For production volumes a dedicated press tool is required for manufacture of BREMAG magnets.

Compared to injection moulding tooling compression bonding tooling is simpler and usually cheaper.

Although we do not manufacture our own tooling in house, our engineers have considerable experience in the design of tooling and are often involved in the design with the tool manufacturers. This means during the development stages of a product we can advise customers of any practical limitations on the size or shape of magnet they are designing or features that would be beneficial for production.

Compression Moulding

A standard compression moulding tool consists of a dye with a one or more cavities into which the powder is loaded and a punch that compresses the powder. If a hole is required in the part, as in the case of a ring magnet a core rod inside the die is used. Although in principle any 2D shape that can be extruded in the direction of pressing can be pressed as a bonded magnet, it advisable to keeping the shape as simple as possible, avoiding undercuts or anything that will key the product into the press tool. The pressed part needs a straight clear route that can be ejected out through the die cavity. Example a top hat shape can be pressed and ejected provided it is made upside down.

When considering manufacture by the compression bonding it is advisable to avoid chamfers or radii on edges where possible, as they add cost to the tooling and greatly reduce the running life between re-faces. It is standard practice to rework the faces of the punches and core rods throughout the life of a tool to keep edges sharp in order to maintain tolerances.

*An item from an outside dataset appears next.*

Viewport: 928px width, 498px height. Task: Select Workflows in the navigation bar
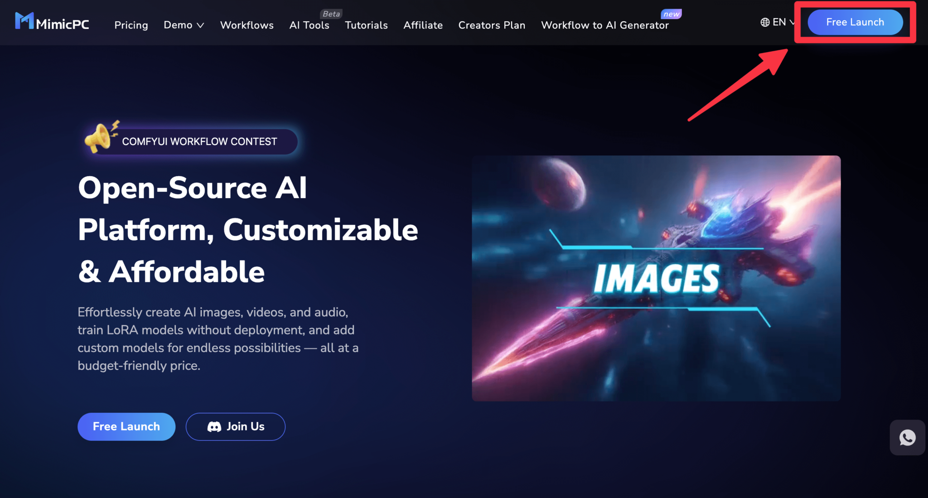coord(247,25)
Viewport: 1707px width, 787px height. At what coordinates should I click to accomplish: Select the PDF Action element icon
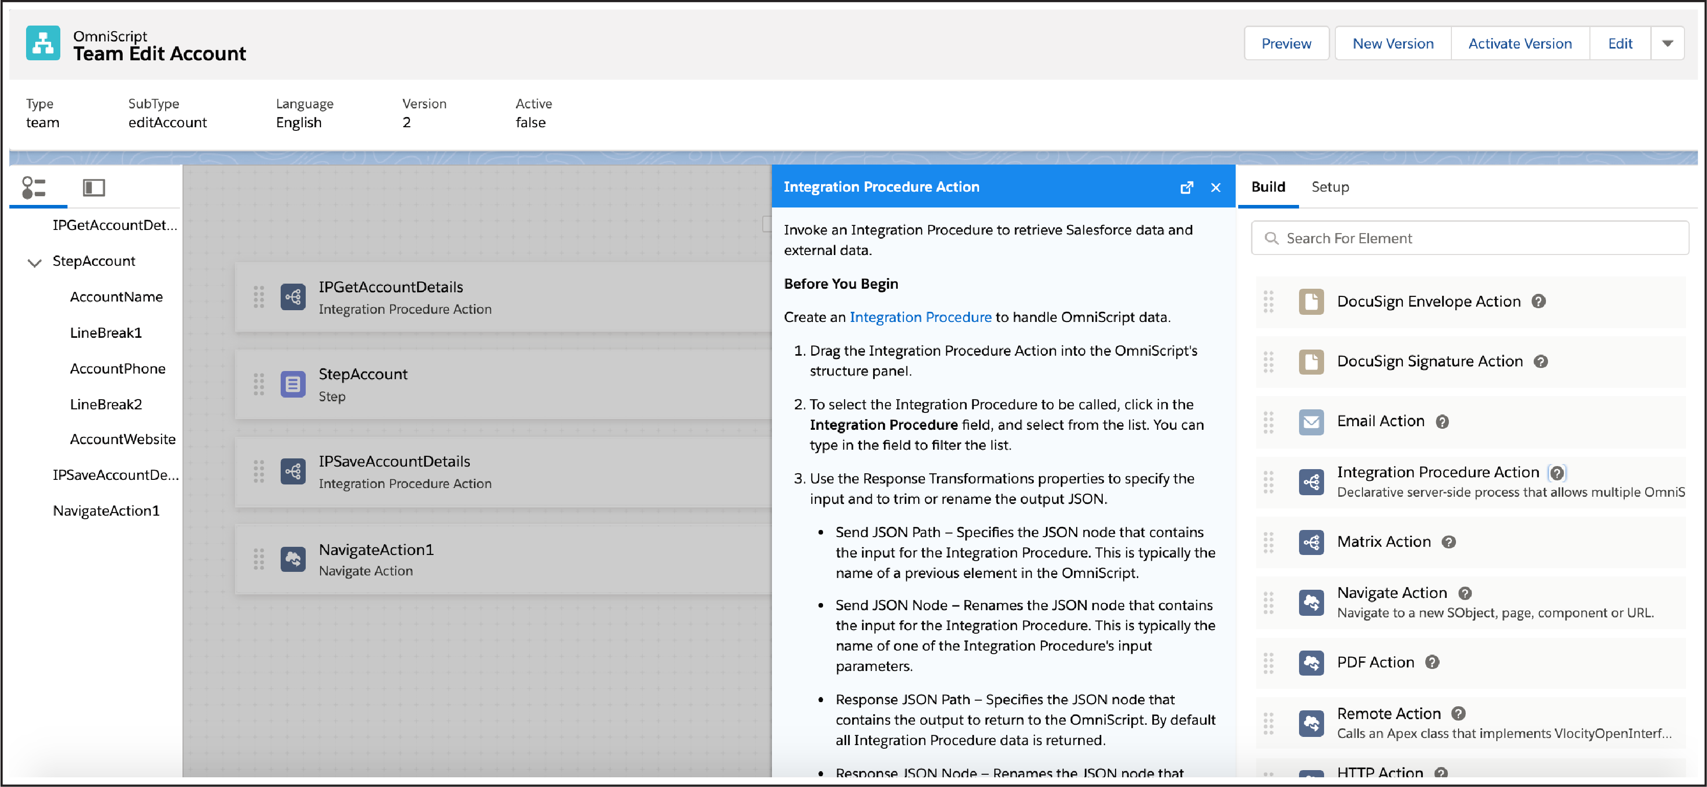1311,663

A point to bear in mind is that bonded neodymium does not chip easily like some sintered magnets and burrs never form on internal or external diameters. Features such as keyways and slots, holes on a P.C.D. array are all possible as are counter bores and countersinks.

With existing equipment Bunting Magnetics can press parts up to a depth of 40mm depending on the top surface area. The maximum pressing area is 33cm which a ring of up to 200mm diameter can be pressed provided the inside diameter is no less than 190mm.